Nine nights of Navratri

Navratri is the nine-night Hindu celebration of the Goddess Maa Durga and her nine forms.

The festival, which began last Friday and runs until this Sunday, celebrates Maa Durga’s battle with the demon Mahishasura, who symbolises the trope of ego.

The 2016 Australian census reports 2.1 per cent of the population is Hindu and for every Australian- born Hindu, even more are migrants:

Traditional Guajarati dancers at pre-COVID-19 Navratri celebration. Photo: Neelam Dajee

Perth Navratri organiser Ketan Masani says the event is fundamental to keeping Hindu culture alive.

“We’ve grown up with Navratri and its one of our main festivals,” he says.

“Now we’re putting our efforts towards giving knowledge about our culture to the next generation.

“Navratri is the best way to meet our community’s people to get help and knowledge.” Mr Masani says.

He says there is a huge difference due to the pandemic, as for the past 7 years they have invited international artists, but this year’s restrictions gave local artists more opportunities.

Mr Masani says migrating to Australia made him feel lonely, so finding the Gujarati Samaj – the local association representing Gujarati people – made him really excited.

Lord Krishna at the Bala Murugan Temple. Photo: Neelam Dajee

Gujarati Samaj WA president Amit Mehta says although there were COVID related restrictions the positive energy at the event reminded him of being back home in India.

Maa Durga adorned with lamps. Photo: Neelam Dajee

He says GSW has hosted Navratri celebrations for about 24 years.

“When we organise any event like this, it looks like we are back [in India]. All the flavours of home are here,” Mr Mehta says.

During the celebrations, crowds gather to dance in a ring formation around the central Maa Durga deity.

This traditional folk dance is called ‘Garba’ and it is followed by a prayer ceremony and offerings of food dedicated to the goddess Maa Durga.

He says ‘Garba’ comes from the Sanskrit word ‘Garbhadeep’, which means ‘lamp inside pot’, where the pot symbolises the mother and the lamp is the life in the womb.

Mr Mehta says the devotees who circle the lamp and the deity symbolise humanity [coming] together.

Maa Durga surrounded by devotees. Credit: Neelam Dajee

“Due to COVID I had to make rules with four different government agencies, the COVID hotline, Department of Communities, Department of Health and the local city council,” he says.

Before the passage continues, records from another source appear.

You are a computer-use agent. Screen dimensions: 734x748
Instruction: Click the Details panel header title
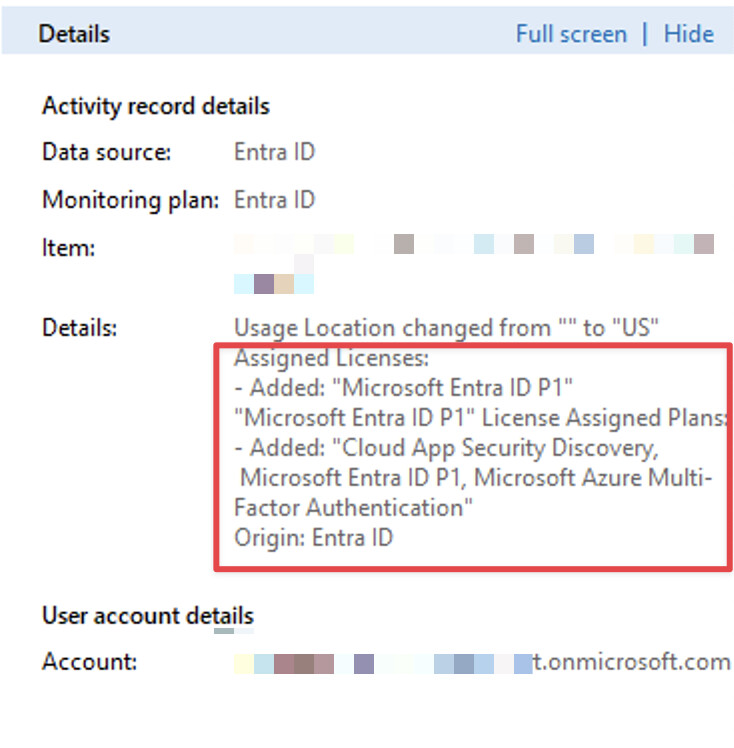(x=74, y=34)
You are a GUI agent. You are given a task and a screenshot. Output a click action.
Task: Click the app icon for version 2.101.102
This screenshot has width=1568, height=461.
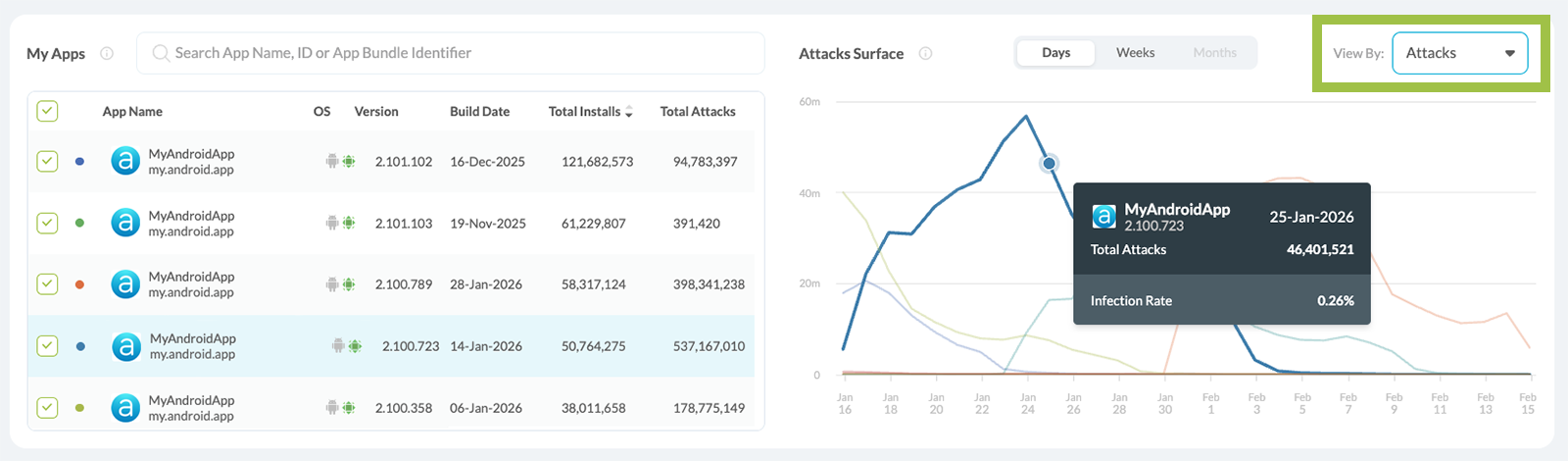(x=125, y=161)
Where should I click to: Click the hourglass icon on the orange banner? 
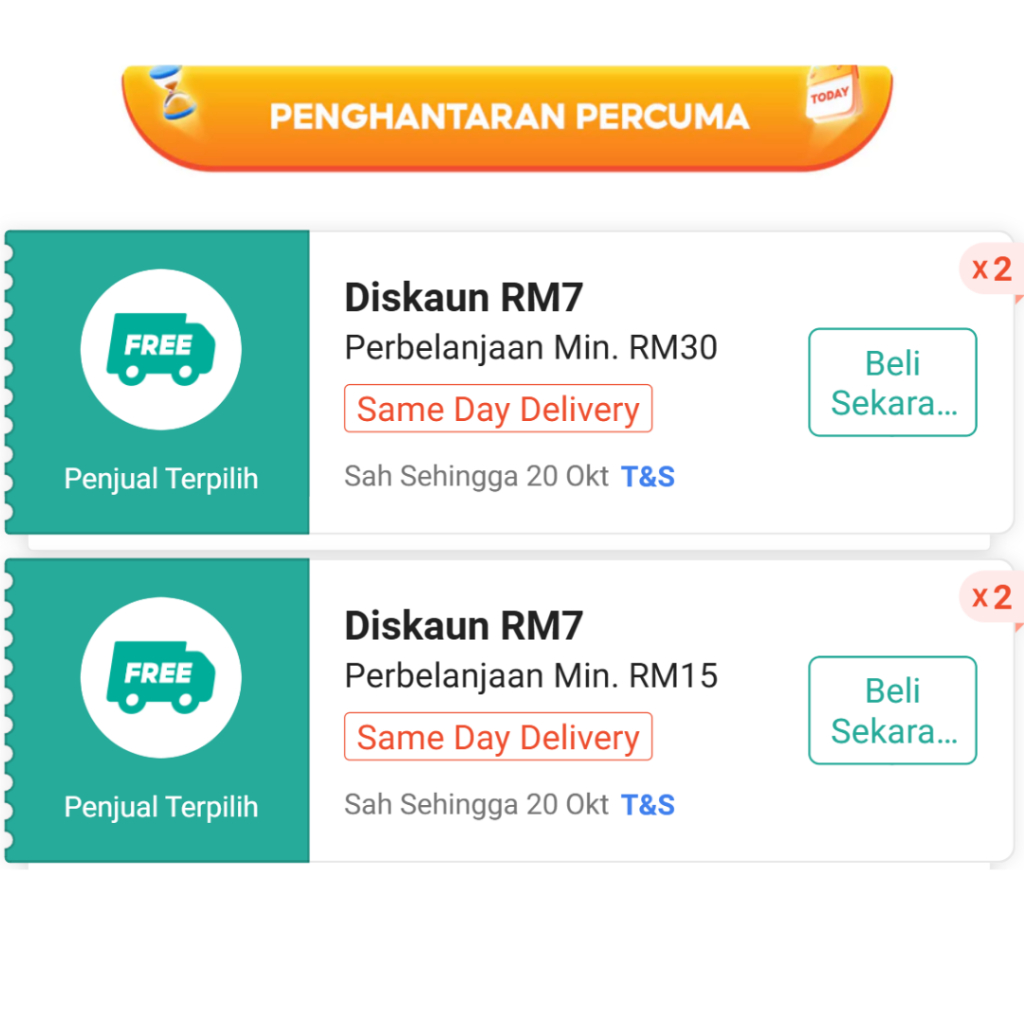[175, 95]
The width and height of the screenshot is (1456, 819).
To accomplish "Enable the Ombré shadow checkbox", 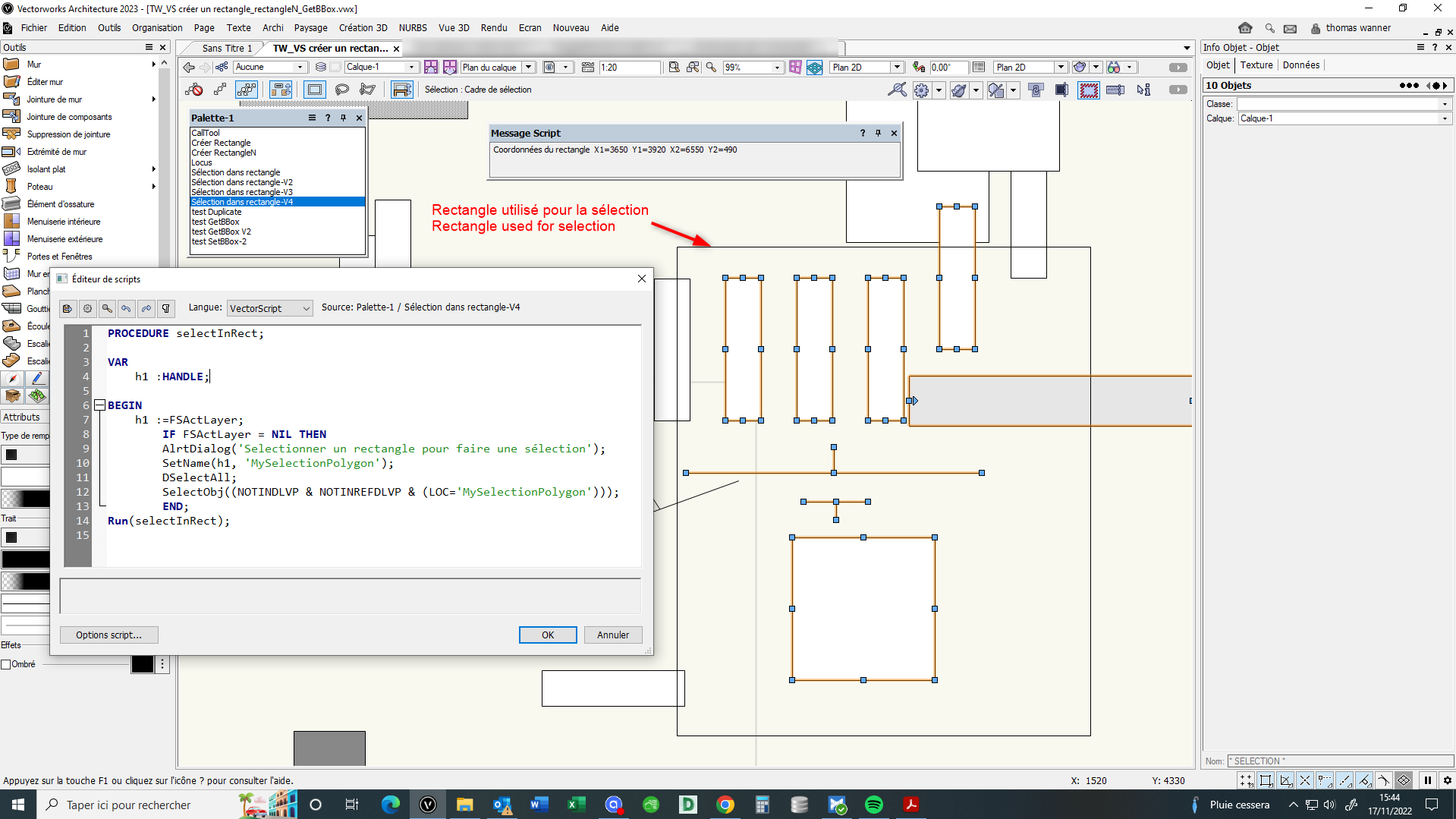I will point(6,664).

“Our hall has a 648 square meter capacity so we invited only 324 people, we have to remind the audience every now and then of all the posters, the hand sanitiser and the two square meter distance.

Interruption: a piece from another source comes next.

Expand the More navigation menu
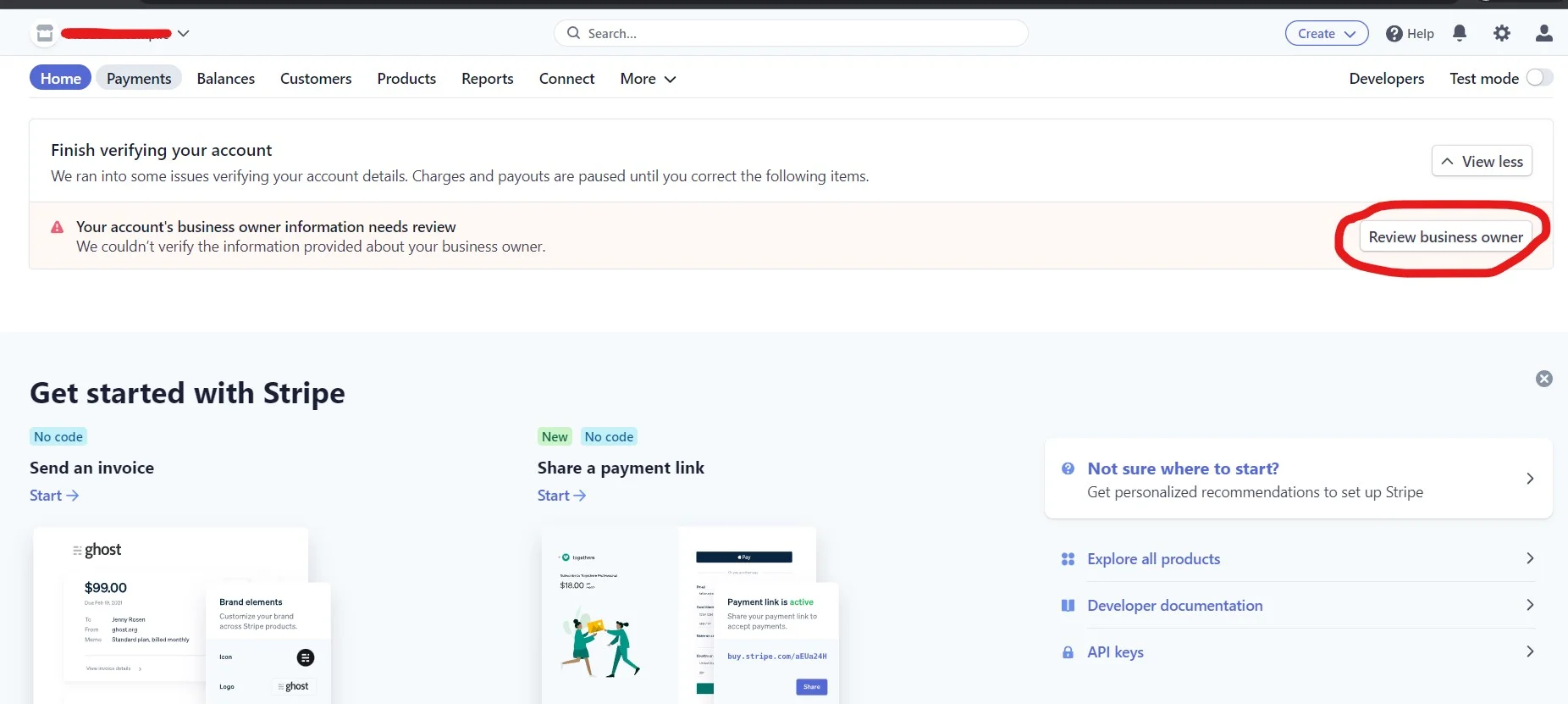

“All the volunteers had training, we had a food stall so they had to have special training from [the] Australian Hotel Association,” Mr Mehta says.

He says there are no physical tickets, and everything was done online so contact information could be recorded.

Senior citizens prayer ceremony 2020. Photo: provided (left). Celebrations in 2019. Photo: Neelam Dajee (right).

In addition to regular celebrations, this year GSW hosted a separate event for senior citizens to keep them safer and allow them to dance to slower music.

“This year we did seniors Garba because [they] can’t come at night, so we called the same band and the same people and did it in the afternoon time, and it was a huge success,” Mr Mehta says.